Il pullmino Trambus salta le corse senza preavviso. I piccoli lasciati in strada

Scuolabus rotto, bambini appiedati. È accaduto ieri mattina a Tor Vergata dove il pullmino della Trambus che effettua il servizio per le elementari della zona ha saltato le corse delle 7.35 e delle 8.05 diretto alla Corradini. Risultato? Decine di piccoli alunni lasciati in mezzo alla strada e genitori infuriati. «Come sempre ho vestito i miei figli, la più grande di 9 anni e il più piccolino di 7 - racconta Chiara C., una delle mamme firmatarie di un esposto inviato nello stesso pomeriggio all’azienda dei trasporti capitolina, all’Ufficio trasporti competente per il X municipio e ai vertici dell’istituto scolastico - e li ho lasciati alla fermata sotto casa, in viale Galvano della Volpe. Quest’anno con altri genitori avevamo già lamentato il fatto che i nostri figli fossero lasciati davanti la scuola senza potere entrare nell’androne, ma non era mai capitato che, addirittura, senza alcun preavviso il servizio fosse saltato. Personalmente, è stata mia figlia a telefonarmi col cellulare e a dirmi che l’autobus non era passato. Pazzesco».

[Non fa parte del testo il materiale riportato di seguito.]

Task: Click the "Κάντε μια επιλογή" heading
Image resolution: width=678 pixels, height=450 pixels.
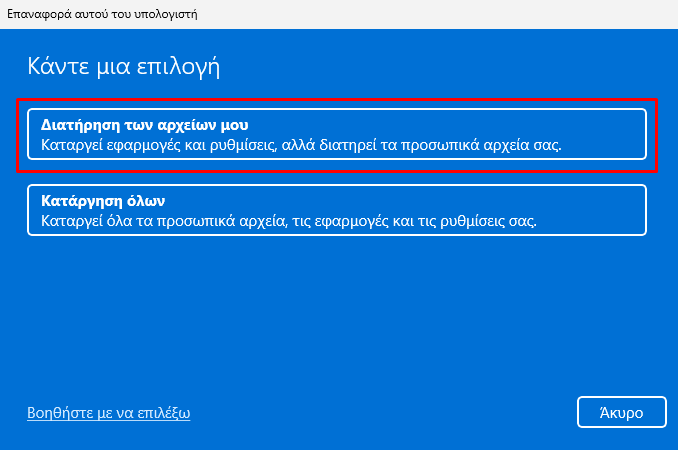Action: pos(124,67)
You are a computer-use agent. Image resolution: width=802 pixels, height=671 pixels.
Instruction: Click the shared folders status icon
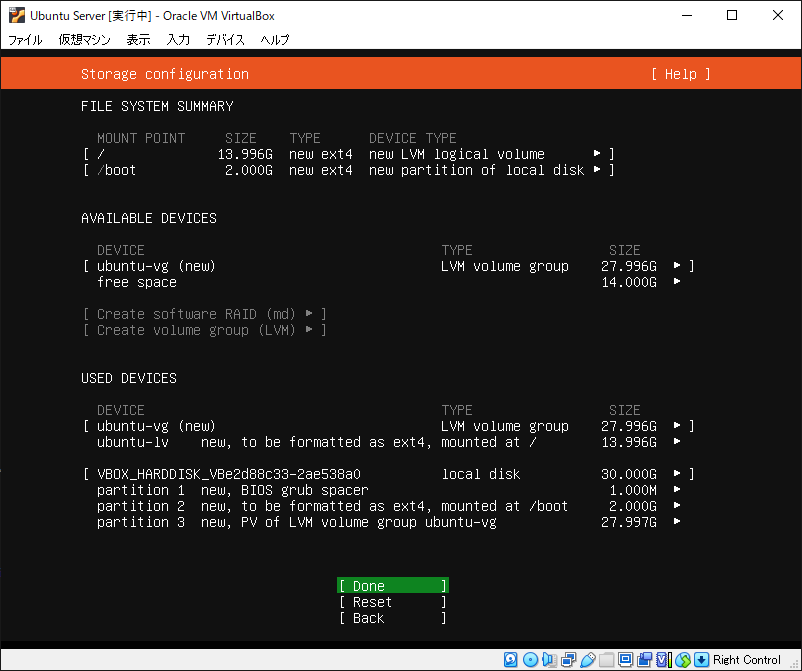(607, 659)
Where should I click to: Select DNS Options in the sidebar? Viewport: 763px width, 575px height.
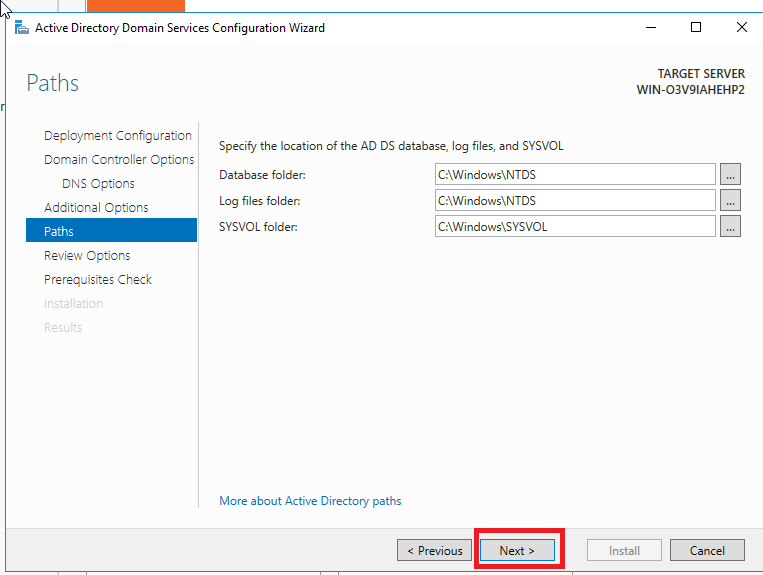click(98, 184)
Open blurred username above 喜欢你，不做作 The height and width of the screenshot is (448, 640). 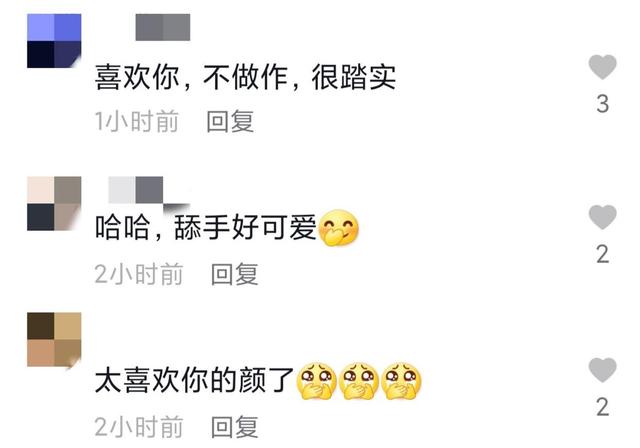pyautogui.click(x=163, y=27)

La signora Chiara contatta immediatamente l’Ufficio municipale che ha il compito di programmare il servizio dello scuolabus nel territorio. «Mi hanno risposto - racconta - che gli autisti si erano sbagliati e che erano andati in un’altra scuola. Una giustificazione assurda». Assurda davvero anche perché è la stessa Trambus a chiarire la vicenda: «Purtroppo - dicono - il mezzo ha avuto un guasto tecnico. Cose che succedono. E si è dovuto reperire il bus di riserva. La prima corsa è saltata, la seconda è stata recuperata, ma con ritardo. A quanto risulta dalle nostre tabelle dovrebbe essere arrivata in via della Volpe alle 8.15. Ma a quel punto si vede che i bimbi erano stati accompagnati dai genitori. Comunque, ci scusiamo per i disagi. Faremo in modo che non accada più». Fatto sta che nessuno ha avuto cura di allertare mamme e papà della scolaresca.
«Un fatto gravissimo - spiegano ancora i genitori -. Né il personale di assistenza fornito tramite il comune né la scuola ha pensato di avvisarci».